DRUMMING UP (LITTLE) SUPPORT
Ohio Gov. John Kasich will make a campaign stop in Medford Thursday evening as he continues his bid for the Republican presidential nomination, but locals interviewed in Medford on the eve of his arrival seemed unaware or unimpressed by the visit.
“I think it’s a big sham,” said 62-year-old Medford resident Lee Saltzman, who said he plans to vote for a Republican in the general election. “The only reason Kasich is still in the race is to get a contested election in the end.”
Kasich will make his campaign stop at a gym at Central Medford High School, 815 S. Oakdale Ave., Medford. Doors will open at 5:30 p.m., and Kasich is scheduled to appear at 6:30 p.m.
Natalie Hurd, a spokeswoman for the Medford School District, said the Kasich campaign originally asked for a bigger gym but changed the venue to a smaller gym on the campus. The gym is rented out for $50 an hour.
“They asked us to set up 300 seats,” she said. “But we have the capability to pull out the bleachers to accommodate more people.”
Kasich, who has won only one state in the primary campaign, and fellow GOP candidate Ted Cruz have agreed to divide their efforts in upcoming contests, with Cruz focusing on Indiana and Kasich devoting his efforts to Oregon and New Mexico. Kasich's visit to Medford comes two days after Trump swept all five primaries in the New England area.
According to an Associated Press analysis, Trump has 987 delegates, Cruz has 562 and Kasich has 153. Marco Rubuo, who dropped out of the race in March, still leads Kasich with 171 delegates. To win the nomination, a candidate must have 1,237 delegate votes.
Saltzman said his ideal presidential ticket would be Trump for president and Cruz for vice president, or vice versa. He said he’d be happy if Cruz were appointed to the Supreme Court.
“I’d vote for Trump in a heartbeat,” he said. “I wouldn’t vote for Hillary (Clinton) if my life depended on it.”
Republican leaders Sal and Jan Esquivel of Medford said they didn't plan to attend the Kasich event.

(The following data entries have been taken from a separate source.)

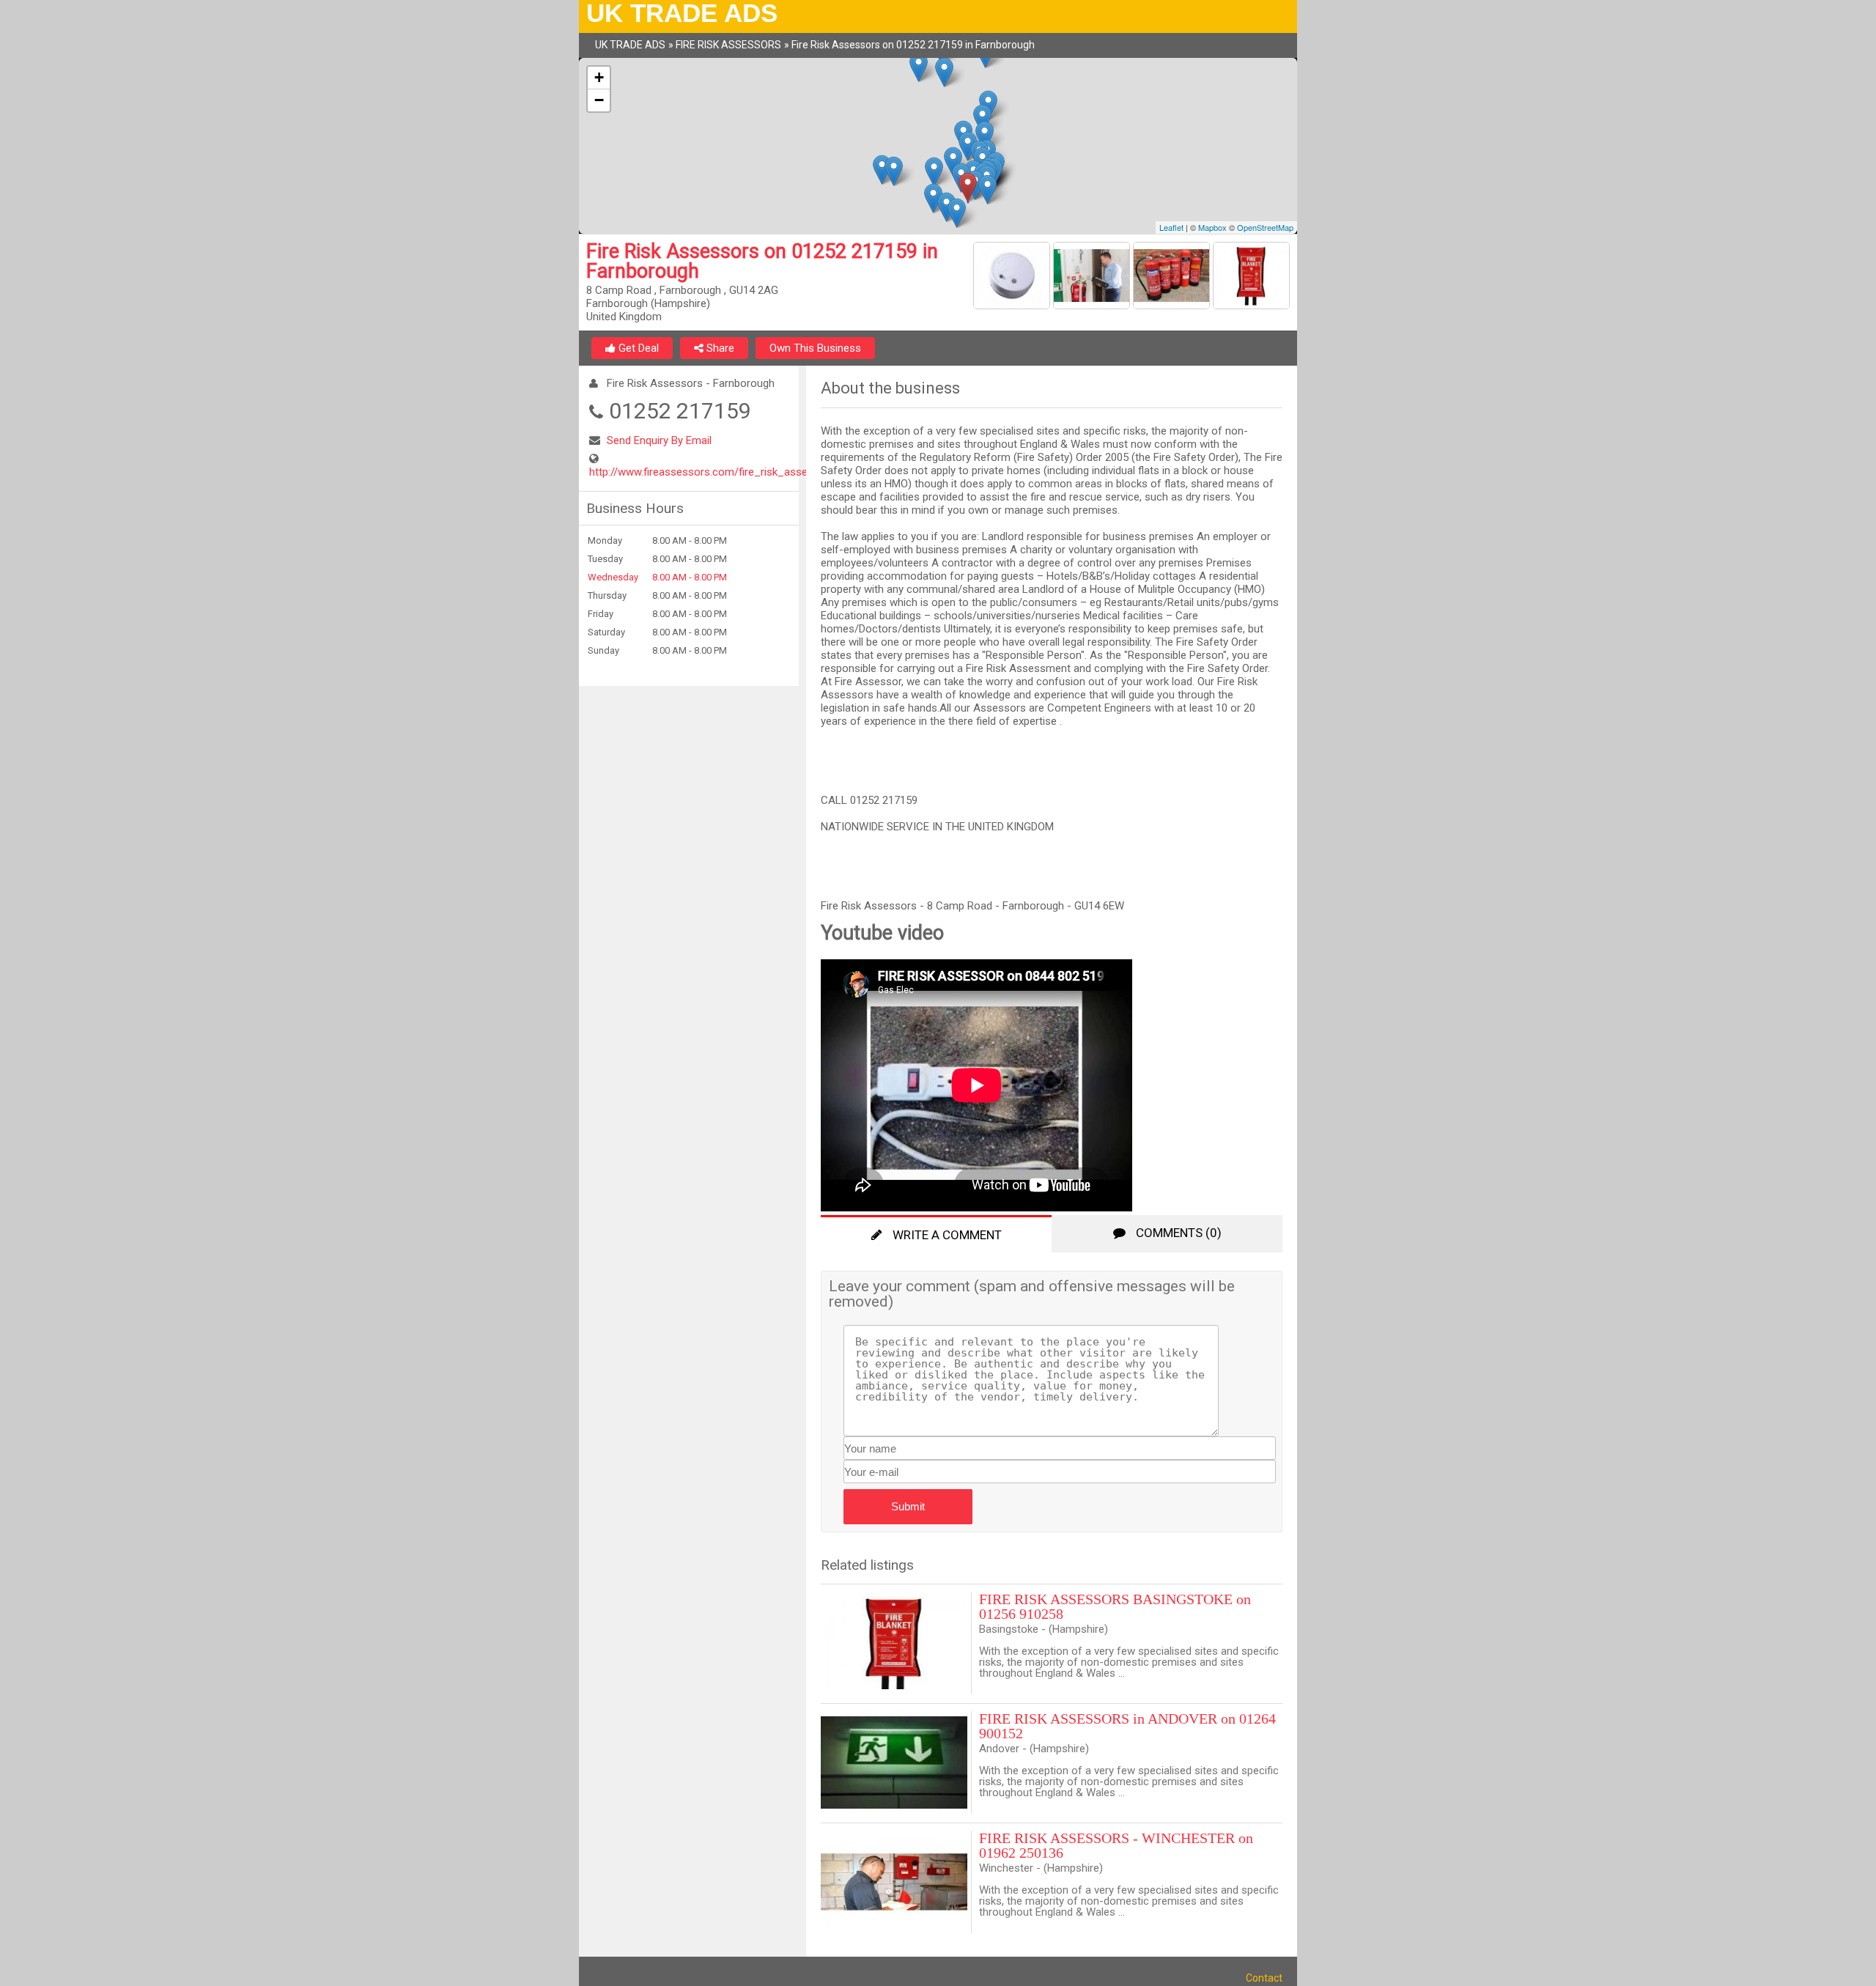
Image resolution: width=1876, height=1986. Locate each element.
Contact (1264, 1978)
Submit (908, 1506)
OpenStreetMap (1265, 227)
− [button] (599, 100)
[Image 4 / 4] (1251, 277)
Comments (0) (1177, 1232)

“We’re not real excited either,” said Rep. Sal Esquivel, a Medford resident. “It’s difficult to support someone you know can’t win mathematically.”
Esquivel’s wife, Jan, past president of Jackson County Republican Women, said, “I’m disappointed that Cruz gave up Oregon so easily.”
Teri Eaves, a 56-year-old Medford resident, said she’s not particularly impressed with any of the Republican candidates.
“I think the Republicans are like a bunch of teenage boys,” she said.
Eaves said Bernie Sanders and Trump are the two candidates in the race who are really shaking things up, while Kasich has projected a different image.
“He’s probably the most mild-mannered of the bunch,” she said.
Despite her concerns about the nature of the Republican race, Eaves said, “I’d rather have Donald Trump get in than Ted Cruz.”
Some local residents had to be reminded who Kasich is, while others denounced the antics on display during the primary season.
“I feel the Republican Party is grasping at straws,” said 27-year-old Medford resident Patrick McIntire. “I feel the Republican Party is on the verge of becoming irrelevant.”
McIntire was somewhat appreciative, but not particularly excited, about Kasich coming to town.
“At least he’s making an effort to come to Medford,” he said. “He just doesn’t have the star power.”